In his substantive ruling, the judge had stated that the woman may have been ready for discharge from 2014 and had made it abundantly clear she wished to return to her home country. 

Due to what the judge described as ‘disorganised, muddled and unfocused decision making, and what has at times verged on an arrogance’, the woman has had to wait for more than three years at a cost of £2,000 a week to the taxpayer. 

The woman was able to return home in January this year, but the judge insisted that the actions of the local authorities meant a vulnerable had been kept unnecessarily miserable against her will. 

In his ruling on costs, the judge said most points made by the council and commissioning group in relation to his judgment were ‘entirely incorrect factually’. 

‘Too little intelligent professional focus was brought to bear and bring this most unhappy situation to a conclusion,’ said the judge. ‘To submit that the CCG was “throughout commendably assiduous” in seeking the return to Colombia is about as misplaced and offensive a submission as could possibly be contemplated.’ 

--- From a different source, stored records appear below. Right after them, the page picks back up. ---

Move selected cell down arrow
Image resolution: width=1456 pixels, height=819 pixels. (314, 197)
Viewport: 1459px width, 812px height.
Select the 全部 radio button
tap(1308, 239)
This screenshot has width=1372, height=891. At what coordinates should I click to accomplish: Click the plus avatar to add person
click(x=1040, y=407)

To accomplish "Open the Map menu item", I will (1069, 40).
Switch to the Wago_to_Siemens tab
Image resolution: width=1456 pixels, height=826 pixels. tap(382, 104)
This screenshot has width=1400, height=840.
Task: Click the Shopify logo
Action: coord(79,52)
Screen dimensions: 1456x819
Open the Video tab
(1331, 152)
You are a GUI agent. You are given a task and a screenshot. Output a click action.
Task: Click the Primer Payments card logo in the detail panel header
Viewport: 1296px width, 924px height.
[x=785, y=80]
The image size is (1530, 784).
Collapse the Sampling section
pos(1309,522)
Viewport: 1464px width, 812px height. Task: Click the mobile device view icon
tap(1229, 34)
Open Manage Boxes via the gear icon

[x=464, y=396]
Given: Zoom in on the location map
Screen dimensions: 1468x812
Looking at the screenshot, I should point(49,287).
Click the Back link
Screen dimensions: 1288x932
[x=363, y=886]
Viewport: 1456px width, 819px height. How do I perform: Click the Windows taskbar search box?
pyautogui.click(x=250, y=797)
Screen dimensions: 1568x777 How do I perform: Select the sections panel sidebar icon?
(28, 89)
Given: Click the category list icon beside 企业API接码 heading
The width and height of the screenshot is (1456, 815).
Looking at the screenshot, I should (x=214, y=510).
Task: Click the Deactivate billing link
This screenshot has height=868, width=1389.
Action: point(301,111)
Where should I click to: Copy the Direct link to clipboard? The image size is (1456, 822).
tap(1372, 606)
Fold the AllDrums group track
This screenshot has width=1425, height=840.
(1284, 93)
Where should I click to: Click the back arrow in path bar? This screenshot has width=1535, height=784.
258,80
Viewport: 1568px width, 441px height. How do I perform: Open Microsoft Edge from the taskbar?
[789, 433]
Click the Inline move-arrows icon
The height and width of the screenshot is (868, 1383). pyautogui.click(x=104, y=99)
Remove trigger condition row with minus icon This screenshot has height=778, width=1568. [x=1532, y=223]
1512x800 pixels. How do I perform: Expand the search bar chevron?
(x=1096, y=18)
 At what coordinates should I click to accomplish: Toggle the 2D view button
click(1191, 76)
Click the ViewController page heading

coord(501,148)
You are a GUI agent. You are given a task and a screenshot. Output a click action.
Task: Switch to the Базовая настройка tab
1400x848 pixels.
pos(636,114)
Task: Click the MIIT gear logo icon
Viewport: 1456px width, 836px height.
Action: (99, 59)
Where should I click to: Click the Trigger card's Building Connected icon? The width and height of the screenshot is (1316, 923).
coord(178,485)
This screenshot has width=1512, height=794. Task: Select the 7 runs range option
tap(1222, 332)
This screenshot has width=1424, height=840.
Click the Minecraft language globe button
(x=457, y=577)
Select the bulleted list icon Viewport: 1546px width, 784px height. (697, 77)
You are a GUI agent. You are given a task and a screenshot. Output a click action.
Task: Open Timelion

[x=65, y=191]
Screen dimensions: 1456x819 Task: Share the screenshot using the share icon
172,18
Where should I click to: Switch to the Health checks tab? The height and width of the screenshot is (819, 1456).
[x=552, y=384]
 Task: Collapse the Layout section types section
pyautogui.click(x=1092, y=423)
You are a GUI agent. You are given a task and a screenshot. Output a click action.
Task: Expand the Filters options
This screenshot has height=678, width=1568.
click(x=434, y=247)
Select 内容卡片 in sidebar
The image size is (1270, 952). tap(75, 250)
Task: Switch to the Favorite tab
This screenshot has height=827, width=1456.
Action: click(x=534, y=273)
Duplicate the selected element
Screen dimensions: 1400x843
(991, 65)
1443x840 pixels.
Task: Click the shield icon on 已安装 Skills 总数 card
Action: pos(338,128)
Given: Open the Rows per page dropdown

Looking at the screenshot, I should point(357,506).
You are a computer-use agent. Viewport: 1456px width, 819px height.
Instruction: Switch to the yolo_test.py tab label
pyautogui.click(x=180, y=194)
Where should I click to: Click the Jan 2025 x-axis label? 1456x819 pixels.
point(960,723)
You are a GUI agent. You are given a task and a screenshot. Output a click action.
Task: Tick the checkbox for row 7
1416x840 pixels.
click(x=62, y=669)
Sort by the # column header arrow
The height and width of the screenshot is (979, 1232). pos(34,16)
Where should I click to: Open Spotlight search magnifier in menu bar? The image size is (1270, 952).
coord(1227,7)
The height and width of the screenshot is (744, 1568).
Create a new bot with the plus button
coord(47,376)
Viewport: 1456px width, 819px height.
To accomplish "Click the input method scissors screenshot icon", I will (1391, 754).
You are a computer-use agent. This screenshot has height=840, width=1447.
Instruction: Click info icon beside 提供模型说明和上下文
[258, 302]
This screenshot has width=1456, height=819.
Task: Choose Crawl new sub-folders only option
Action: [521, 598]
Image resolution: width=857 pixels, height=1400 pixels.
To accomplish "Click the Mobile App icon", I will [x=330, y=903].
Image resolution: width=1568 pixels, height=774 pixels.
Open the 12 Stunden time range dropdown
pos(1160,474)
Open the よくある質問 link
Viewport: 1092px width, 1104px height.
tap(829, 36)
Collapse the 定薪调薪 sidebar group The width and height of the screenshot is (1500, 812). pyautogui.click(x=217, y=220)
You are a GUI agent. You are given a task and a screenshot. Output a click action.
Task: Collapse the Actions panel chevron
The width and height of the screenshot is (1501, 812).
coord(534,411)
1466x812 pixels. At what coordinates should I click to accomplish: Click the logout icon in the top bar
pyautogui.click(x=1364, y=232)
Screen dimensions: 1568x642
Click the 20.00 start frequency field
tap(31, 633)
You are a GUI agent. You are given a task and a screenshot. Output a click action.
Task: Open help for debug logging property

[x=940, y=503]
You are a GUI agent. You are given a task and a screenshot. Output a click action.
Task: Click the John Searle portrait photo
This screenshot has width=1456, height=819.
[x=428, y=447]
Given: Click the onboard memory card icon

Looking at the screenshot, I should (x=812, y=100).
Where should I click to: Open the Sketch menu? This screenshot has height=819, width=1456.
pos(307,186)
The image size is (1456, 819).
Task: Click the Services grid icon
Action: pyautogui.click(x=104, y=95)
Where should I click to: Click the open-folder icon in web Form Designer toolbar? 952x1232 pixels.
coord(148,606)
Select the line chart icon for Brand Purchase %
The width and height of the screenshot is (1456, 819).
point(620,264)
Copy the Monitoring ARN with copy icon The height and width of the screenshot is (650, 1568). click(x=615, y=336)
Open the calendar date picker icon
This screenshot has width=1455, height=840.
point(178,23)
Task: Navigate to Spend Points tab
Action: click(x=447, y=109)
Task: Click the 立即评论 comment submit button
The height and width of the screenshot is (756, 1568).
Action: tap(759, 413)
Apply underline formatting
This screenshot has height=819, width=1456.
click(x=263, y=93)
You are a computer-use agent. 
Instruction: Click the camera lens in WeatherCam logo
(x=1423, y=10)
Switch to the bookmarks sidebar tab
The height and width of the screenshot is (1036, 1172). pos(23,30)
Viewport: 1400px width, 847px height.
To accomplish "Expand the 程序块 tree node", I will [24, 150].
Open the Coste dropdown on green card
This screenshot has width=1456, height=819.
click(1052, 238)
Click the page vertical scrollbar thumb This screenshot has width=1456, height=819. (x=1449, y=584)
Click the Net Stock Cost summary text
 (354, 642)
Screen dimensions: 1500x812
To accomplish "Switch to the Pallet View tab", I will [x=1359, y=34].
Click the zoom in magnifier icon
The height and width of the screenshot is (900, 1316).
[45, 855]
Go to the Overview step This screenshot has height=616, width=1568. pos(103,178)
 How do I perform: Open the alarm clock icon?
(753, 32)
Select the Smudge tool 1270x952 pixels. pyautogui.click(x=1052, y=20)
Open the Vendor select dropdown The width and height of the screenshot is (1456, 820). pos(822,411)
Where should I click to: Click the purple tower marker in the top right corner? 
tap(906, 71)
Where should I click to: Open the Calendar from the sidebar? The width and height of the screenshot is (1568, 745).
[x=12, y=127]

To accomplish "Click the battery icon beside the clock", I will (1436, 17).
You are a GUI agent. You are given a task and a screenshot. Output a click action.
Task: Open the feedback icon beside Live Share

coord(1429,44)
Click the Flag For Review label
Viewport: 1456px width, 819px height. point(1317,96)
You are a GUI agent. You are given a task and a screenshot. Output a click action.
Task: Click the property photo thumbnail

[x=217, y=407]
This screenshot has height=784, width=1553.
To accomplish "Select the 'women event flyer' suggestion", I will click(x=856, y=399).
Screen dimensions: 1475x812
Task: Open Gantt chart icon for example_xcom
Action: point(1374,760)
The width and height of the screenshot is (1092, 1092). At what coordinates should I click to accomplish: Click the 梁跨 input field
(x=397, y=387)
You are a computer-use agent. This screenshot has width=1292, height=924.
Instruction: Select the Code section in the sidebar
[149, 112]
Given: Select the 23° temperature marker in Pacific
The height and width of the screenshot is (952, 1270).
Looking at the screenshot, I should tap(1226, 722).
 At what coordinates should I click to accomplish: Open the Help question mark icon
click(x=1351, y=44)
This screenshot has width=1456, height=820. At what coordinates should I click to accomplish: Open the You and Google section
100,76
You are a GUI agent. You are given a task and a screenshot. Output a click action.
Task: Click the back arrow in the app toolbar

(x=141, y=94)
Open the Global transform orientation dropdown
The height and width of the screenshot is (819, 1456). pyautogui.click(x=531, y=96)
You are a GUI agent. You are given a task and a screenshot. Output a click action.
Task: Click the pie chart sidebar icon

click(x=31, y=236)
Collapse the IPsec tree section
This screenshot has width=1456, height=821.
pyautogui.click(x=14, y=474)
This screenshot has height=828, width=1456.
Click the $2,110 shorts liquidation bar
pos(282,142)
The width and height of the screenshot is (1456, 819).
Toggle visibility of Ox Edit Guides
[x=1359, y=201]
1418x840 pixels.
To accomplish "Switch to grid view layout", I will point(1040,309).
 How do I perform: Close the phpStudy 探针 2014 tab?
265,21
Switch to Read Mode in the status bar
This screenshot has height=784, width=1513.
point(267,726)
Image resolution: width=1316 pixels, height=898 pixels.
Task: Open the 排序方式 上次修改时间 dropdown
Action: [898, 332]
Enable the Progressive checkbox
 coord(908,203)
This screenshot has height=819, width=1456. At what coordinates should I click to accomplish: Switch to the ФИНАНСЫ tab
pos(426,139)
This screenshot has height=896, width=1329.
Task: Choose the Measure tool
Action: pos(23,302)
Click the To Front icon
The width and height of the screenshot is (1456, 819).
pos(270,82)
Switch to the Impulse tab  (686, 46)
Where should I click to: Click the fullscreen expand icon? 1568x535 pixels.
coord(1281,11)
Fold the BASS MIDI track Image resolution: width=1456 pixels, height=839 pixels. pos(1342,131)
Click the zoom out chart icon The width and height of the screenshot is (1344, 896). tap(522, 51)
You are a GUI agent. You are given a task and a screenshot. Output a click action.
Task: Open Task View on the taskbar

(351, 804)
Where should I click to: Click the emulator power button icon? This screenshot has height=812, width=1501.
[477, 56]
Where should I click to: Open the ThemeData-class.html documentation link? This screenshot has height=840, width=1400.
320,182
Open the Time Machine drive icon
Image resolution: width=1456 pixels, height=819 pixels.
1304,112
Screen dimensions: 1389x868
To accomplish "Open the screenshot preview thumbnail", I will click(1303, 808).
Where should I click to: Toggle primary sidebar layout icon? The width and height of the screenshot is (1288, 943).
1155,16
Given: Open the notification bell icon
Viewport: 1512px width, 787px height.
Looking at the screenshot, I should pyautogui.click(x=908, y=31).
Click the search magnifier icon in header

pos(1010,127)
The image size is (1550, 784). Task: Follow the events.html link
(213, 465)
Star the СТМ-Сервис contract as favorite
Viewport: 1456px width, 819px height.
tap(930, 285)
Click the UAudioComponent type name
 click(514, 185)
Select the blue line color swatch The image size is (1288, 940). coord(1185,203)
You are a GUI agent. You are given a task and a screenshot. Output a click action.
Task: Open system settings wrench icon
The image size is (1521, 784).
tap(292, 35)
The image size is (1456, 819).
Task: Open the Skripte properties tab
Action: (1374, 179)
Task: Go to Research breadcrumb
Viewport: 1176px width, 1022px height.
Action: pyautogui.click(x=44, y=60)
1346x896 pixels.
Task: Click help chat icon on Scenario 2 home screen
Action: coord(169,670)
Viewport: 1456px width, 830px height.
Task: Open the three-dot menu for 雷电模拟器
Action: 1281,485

He acknowledged the care that was provided, and her ultimately successful repatriation, but said it was impossible to ignore the conduct that effectively ‘caged’ the woman where she was so obviously unhappy.  ‘Without hesitation I conclude that the circumstances of this case are so poor and so extreme (both in relation to institution of proceedings and their subsequent conduct) that I should make [the costs] order.’